Je partage les faits. Les analyses doivent se baser sur des faits, je crois que c’est un des principes cardinaux de votre métier. Au sortir de l’élection présidentielle [d’octobre 2020] de Côte d’Ivoire, Hamed Bakayoko a pris à bras le corps le dialogue politique qui a permis à quasiment toute la classe politique d’aller aux législatives qui viennent de se dérouler. La réponse est « Oui ». Les images et les paroles sont là pour prouver qu’effectivement il a estimé que son pays a traversé une zone de turbulence terrible et qu’il était de son devoir de réunir au tour de la même table la génération qui le précédait, sa propre génération et la génération des jeunes.

Comment voyez-vous la politique ivoirienne après sa disparition, au regard de tout ce que vous venez de raconter ?

Un de nos auteurs a dit : « Chaque génération doit découvrir sa mission, l’accomplir ou la trahir ». Lui, il a fait pour lui, comme on le dit de manière triviale. Il revient à la génération actuelle, aux générations plus jeunes d’engager le combat patriotique sur le modèle d’Hamed et d’autres pour permettre à leur pays d’avoir un avenir. Parce que même dans une famille, votre arrière-grand-père a fait ce qu’il a pu, son fils (votre grand-père) a fait ce qu’il a pu, il a donné naissance à votre père qui a fait ce qu’il pouvait et vous, vous continuez l’œuvre.
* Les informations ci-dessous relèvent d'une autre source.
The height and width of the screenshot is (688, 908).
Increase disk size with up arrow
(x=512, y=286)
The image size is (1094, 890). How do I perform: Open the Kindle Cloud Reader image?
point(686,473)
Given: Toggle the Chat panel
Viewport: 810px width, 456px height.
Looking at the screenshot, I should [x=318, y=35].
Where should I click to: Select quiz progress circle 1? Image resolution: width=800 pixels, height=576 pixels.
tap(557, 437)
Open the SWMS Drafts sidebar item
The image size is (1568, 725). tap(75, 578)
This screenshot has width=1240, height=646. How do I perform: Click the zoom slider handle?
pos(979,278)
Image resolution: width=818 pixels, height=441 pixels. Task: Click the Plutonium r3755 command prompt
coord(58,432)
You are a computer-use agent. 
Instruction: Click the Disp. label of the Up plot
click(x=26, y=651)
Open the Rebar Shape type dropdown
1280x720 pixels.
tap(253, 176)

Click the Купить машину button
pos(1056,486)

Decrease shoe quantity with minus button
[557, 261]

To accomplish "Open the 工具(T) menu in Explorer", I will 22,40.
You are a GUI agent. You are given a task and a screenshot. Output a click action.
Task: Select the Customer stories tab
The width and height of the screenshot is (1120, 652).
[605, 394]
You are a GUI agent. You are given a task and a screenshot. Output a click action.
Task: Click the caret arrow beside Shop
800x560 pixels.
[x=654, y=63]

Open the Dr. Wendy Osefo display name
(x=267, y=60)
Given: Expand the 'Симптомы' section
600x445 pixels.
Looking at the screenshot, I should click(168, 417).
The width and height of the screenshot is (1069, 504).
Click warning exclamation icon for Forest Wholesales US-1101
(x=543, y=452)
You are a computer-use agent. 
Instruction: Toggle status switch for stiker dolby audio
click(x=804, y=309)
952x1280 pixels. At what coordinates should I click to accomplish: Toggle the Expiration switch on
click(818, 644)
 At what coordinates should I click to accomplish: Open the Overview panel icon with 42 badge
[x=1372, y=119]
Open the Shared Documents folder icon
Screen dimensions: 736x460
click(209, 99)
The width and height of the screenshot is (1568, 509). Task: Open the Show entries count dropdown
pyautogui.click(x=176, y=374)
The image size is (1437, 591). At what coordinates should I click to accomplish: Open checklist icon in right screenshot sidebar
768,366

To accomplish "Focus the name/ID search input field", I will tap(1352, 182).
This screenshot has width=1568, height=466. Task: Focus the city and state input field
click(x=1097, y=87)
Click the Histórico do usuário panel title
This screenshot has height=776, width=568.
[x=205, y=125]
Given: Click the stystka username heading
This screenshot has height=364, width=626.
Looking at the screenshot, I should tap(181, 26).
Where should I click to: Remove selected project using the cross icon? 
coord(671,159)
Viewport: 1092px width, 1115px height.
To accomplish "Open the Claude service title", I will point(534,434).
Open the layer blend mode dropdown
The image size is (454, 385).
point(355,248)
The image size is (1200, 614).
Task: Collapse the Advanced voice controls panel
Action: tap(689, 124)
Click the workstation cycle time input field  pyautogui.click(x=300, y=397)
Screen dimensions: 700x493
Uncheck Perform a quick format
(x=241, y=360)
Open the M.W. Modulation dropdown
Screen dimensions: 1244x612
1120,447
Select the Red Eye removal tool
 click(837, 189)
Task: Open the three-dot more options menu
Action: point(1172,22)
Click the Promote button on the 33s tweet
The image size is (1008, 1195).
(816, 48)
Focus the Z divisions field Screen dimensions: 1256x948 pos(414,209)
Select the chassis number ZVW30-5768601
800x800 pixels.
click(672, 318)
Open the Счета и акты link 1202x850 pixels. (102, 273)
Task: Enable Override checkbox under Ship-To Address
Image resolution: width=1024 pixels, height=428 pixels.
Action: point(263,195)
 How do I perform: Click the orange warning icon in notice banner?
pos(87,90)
Eh bien, l’œuvre va continuer et le meilleur hommage que la jeunesse, les anciens, les hommes, les femmes, la population de Côte d’Ivoire peut rendre à Hamed Bakayoko au cours de cette semaine, c’est que véritablement, le flambeau qu’il a porté très haut, qu’ils puissent le porter encore très haut pour le bonheur des populations de Côte d’Ivoire, pour le bonheur des populations africaines.